Reproduce the records below exactly, but only between the lines holding "Newsletter (122, 698)" and "Gebühren (119, 158)", inclusive.

───── RECORDS SUPPLIED ─────

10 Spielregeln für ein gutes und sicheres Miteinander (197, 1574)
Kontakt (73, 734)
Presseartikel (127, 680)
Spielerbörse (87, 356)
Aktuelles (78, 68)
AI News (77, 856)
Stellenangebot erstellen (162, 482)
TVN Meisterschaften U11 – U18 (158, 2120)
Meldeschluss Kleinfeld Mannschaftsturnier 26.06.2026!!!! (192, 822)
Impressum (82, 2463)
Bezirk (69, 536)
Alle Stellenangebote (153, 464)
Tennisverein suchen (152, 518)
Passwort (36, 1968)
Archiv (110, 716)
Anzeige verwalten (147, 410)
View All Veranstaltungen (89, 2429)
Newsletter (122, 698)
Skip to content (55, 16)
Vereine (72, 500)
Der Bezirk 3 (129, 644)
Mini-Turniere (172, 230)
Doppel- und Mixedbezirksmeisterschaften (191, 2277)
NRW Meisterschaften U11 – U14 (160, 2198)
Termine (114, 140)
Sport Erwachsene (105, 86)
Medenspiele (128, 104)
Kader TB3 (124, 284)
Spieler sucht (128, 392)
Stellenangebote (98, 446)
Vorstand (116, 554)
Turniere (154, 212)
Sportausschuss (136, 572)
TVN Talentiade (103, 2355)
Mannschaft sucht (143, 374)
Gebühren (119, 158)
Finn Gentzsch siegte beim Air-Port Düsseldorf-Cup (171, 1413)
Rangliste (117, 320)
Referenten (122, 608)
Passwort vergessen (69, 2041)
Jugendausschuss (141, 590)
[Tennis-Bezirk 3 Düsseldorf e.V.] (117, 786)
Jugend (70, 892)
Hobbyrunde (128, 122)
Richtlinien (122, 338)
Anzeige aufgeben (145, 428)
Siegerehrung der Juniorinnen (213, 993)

─────

**WRITTEN ANSWER**
Newsletter (122, 698)
Skip to content (55, 16)
Vereine (72, 500)
Der Bezirk 3 (129, 644)
Mini-Turniere (172, 230)
Doppel- und Mixedbezirksmeisterschaften (191, 2277)
NRW Meisterschaften U11 – U14 (160, 2198)
Termine (114, 140)
Sport Erwachsene (105, 86)
Medenspiele (128, 104)
Kader TB3 (124, 284)
Spieler sucht (128, 392)
Stellenangebote (98, 446)
Vorstand (116, 554)
Turniere (154, 212)
Sportausschuss (136, 572)
TVN Talentiade (103, 2355)
Mannschaft sucht (143, 374)
Gebühren (119, 158)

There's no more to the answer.